History of the Peloponnesian War
Thucydides
Thucydides, Vol. 1-4. Smith, Charles Foster, translator. London and Cambridge, MA: Heinemann and Harvard University Press, 1919-1923.
When day had come and the town was securely in his possession, Brasidas made proclamation to the Toronaeans who had taken refuge with the Athenians, that whoever wished might return to his property and exercise citizenship without fear; but to the Athenians he sent a herald, ordering them to come out of Lecythus under truce, bringing all their property, as the place belonged to the Chalcidians.
They, however, refused to leave, but requested him to make a truce with them for a day, that they might take up their dead. He granted a truce for two days, during which he himself fortified the houses near by and the Athenians strengthened their defences.

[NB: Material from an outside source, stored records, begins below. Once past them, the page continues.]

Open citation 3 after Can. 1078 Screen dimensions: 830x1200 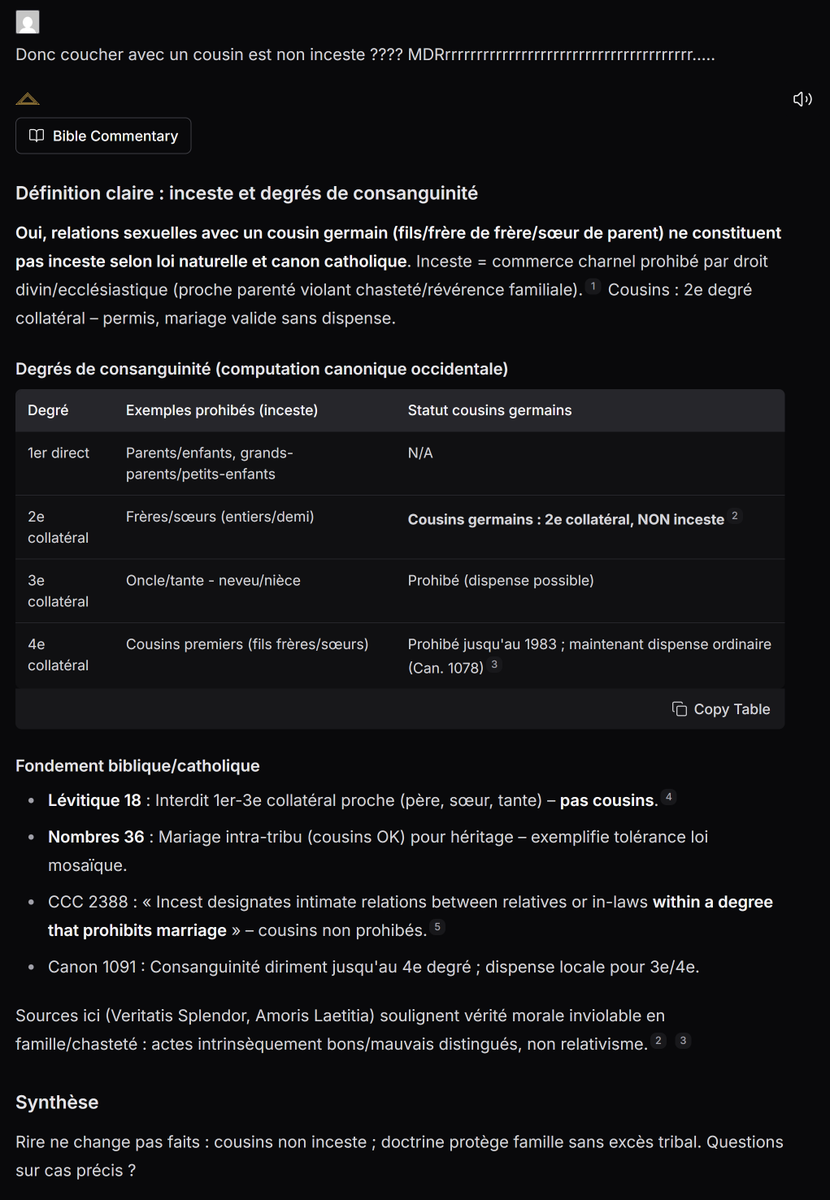point(494,664)
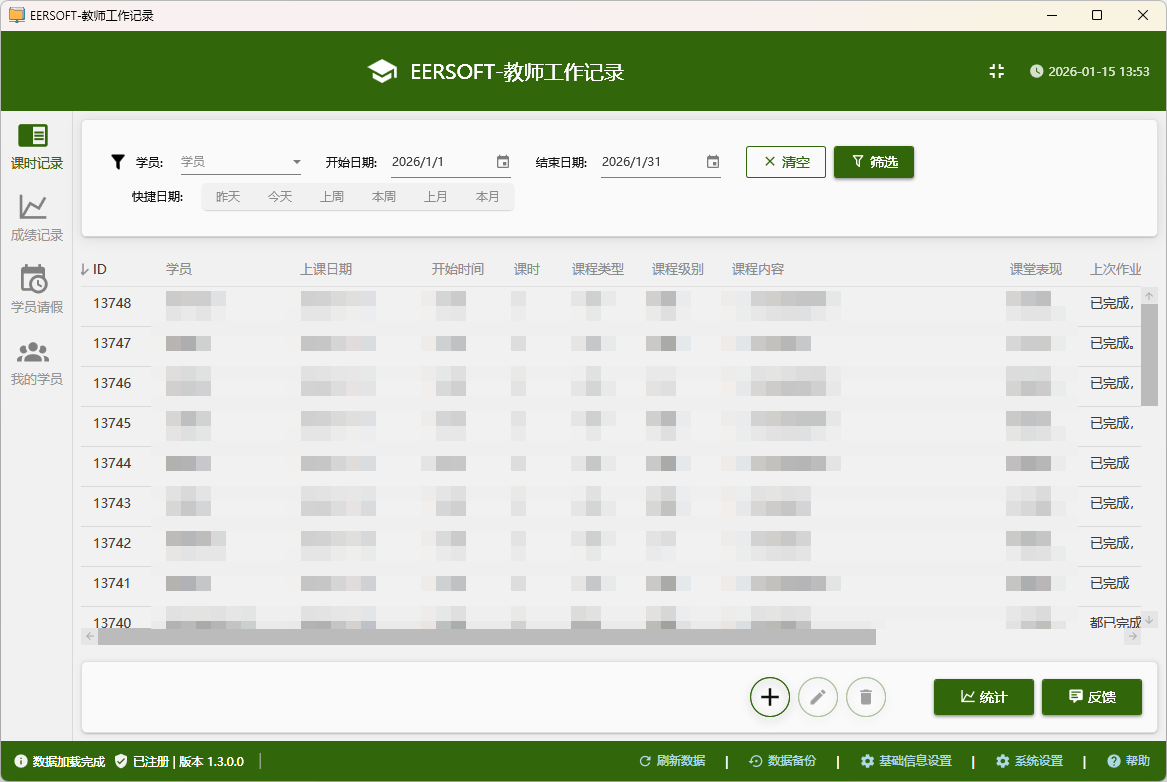This screenshot has width=1167, height=782.
Task: Sort the table by ID column
Action: click(x=99, y=269)
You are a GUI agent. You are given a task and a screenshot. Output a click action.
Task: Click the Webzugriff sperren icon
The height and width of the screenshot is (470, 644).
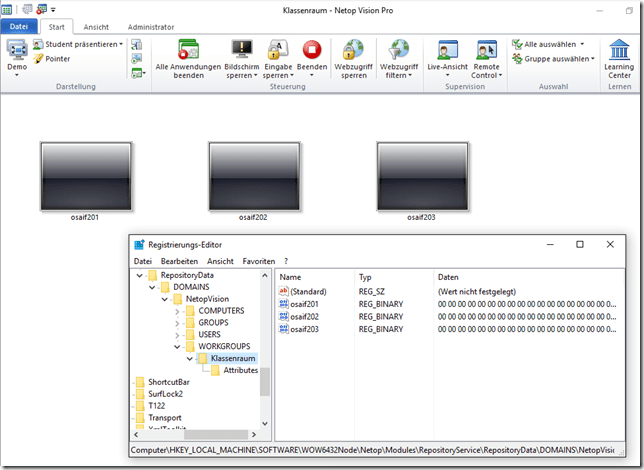pyautogui.click(x=351, y=49)
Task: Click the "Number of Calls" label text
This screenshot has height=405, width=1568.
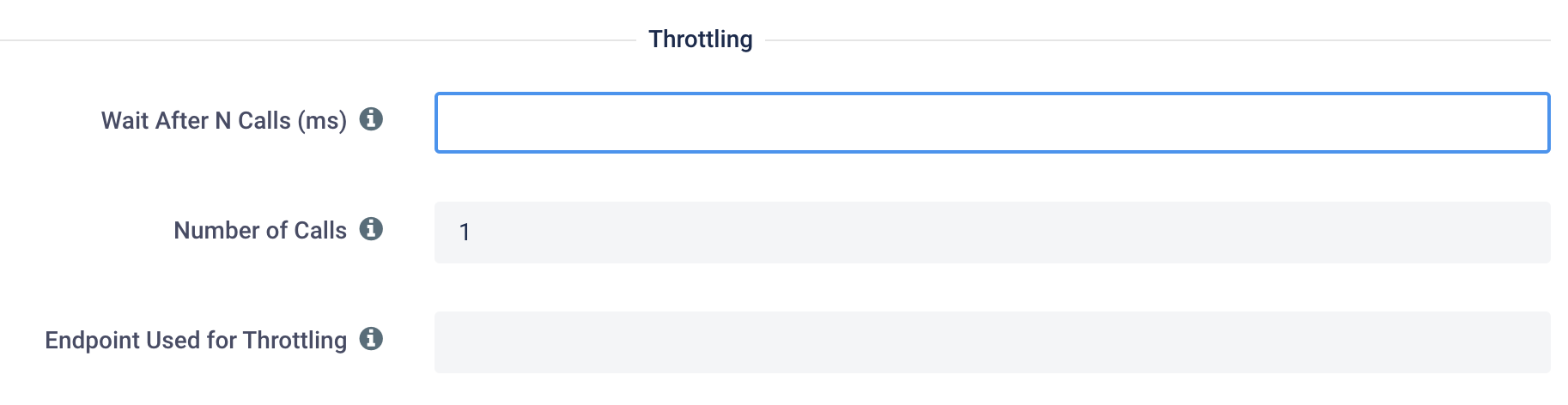Action: [x=260, y=230]
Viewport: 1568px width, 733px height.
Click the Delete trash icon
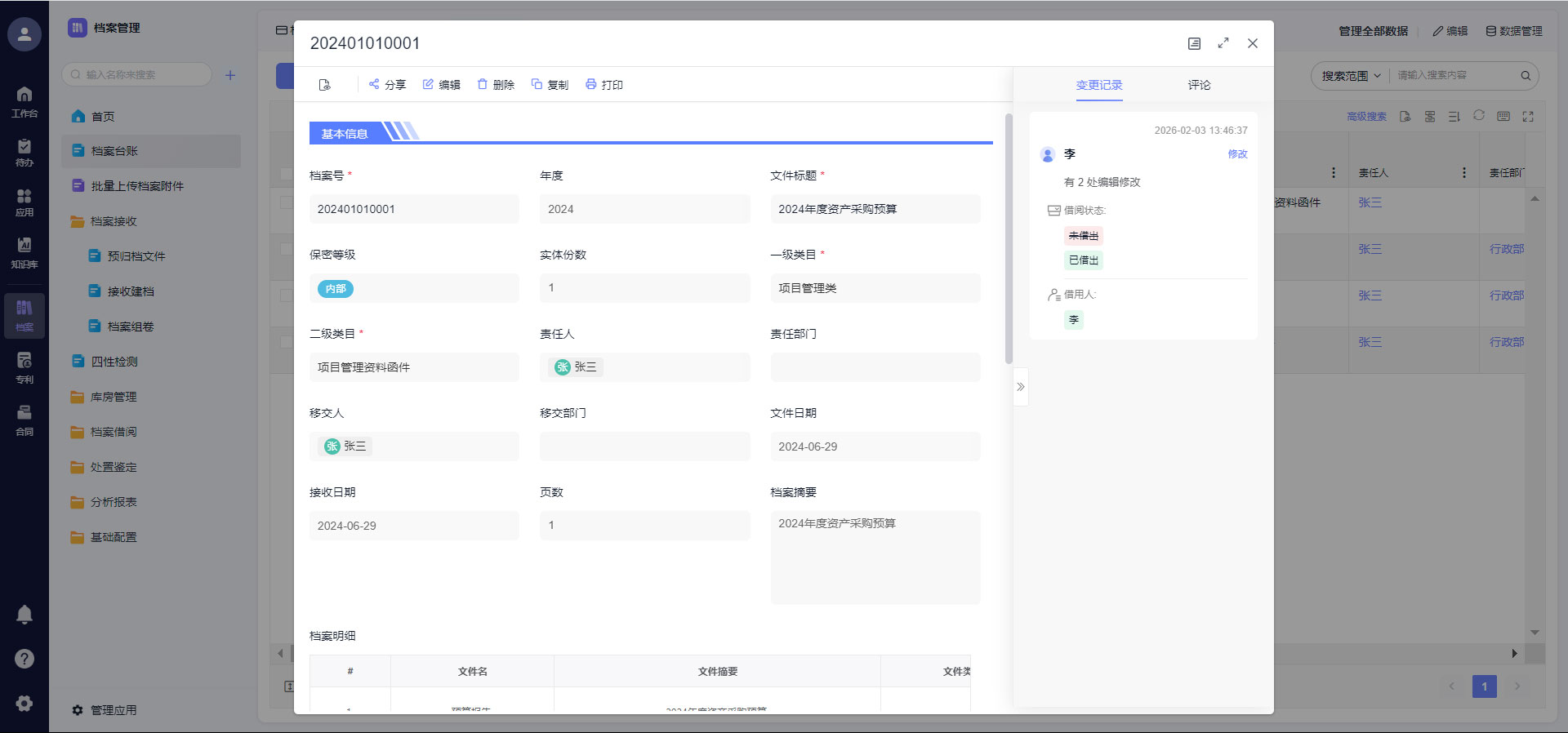click(x=483, y=84)
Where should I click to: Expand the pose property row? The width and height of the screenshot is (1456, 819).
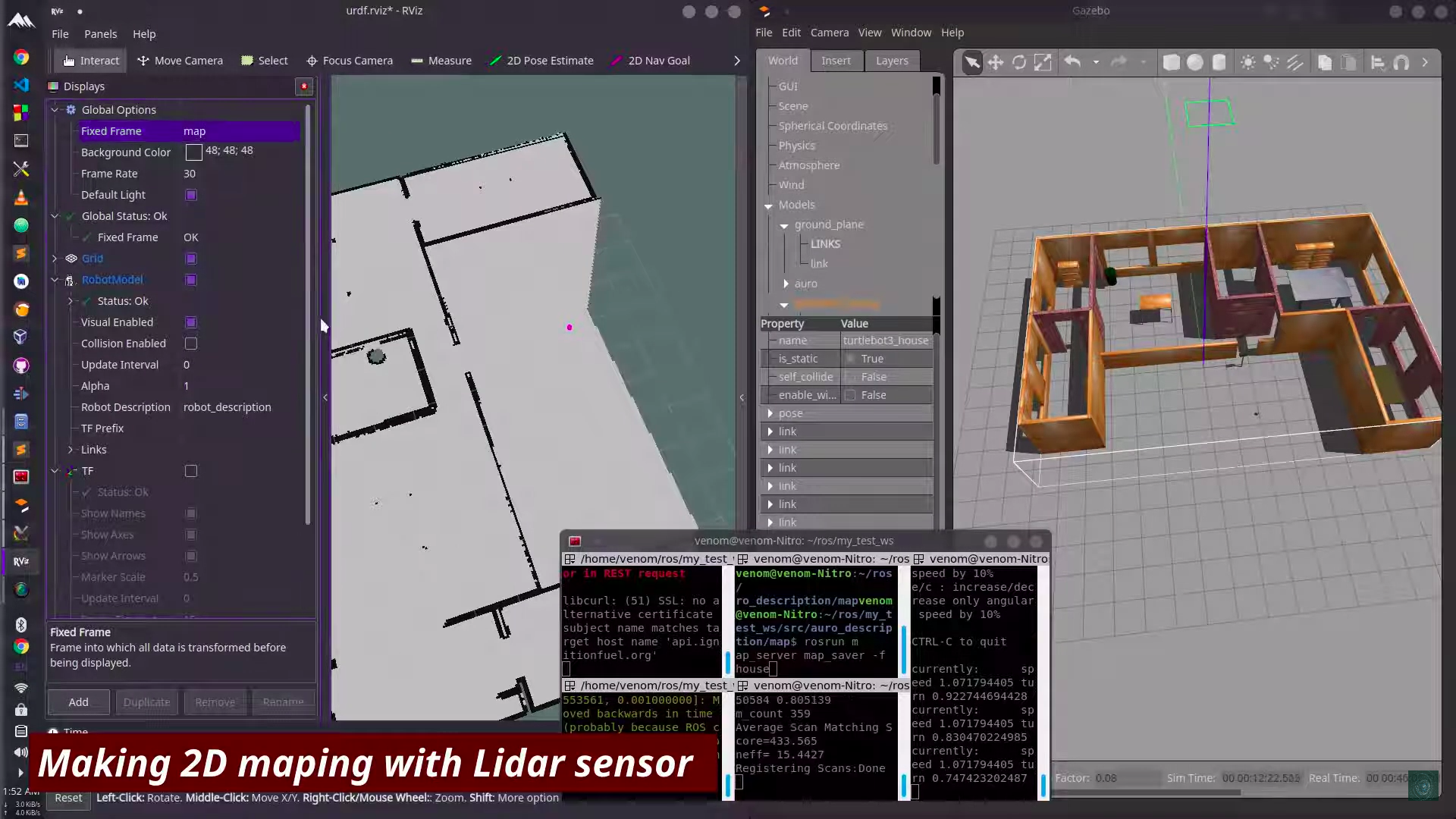click(x=770, y=413)
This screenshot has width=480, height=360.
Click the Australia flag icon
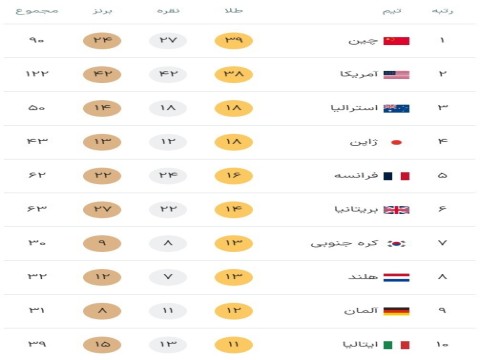(396, 108)
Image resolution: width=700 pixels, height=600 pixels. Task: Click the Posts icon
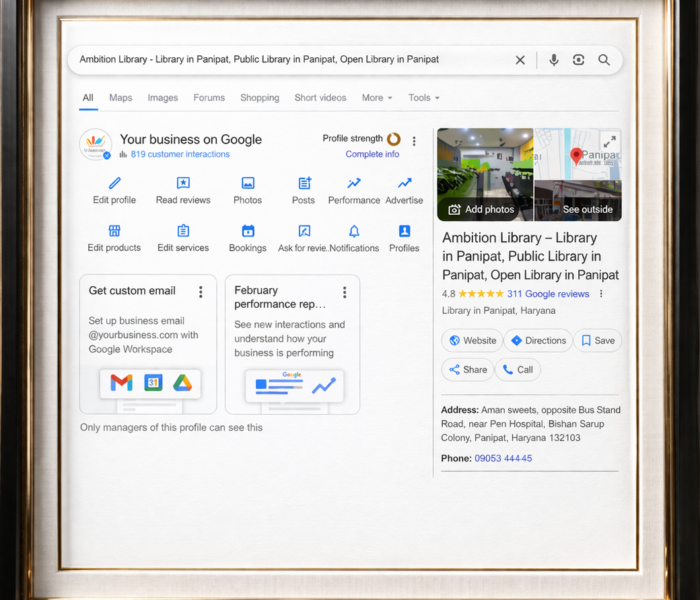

Then calling a meeting of the Toronaeans, Brasidas spoke to them much as he had done to the people at Acanthus.[*](cf. chs. lxxxv.-lxxxvii.)
He said that it was not just either to regard as villains or as traitors those who had negotiated with him for the capture of the town—for they had done this, not to enslave it, nor because they were bribed, but for the welfare and freedom of the city—or to think that those who had not taken part would not get the same treatment as the others; for he had not come to destroy either the city or any private citizen.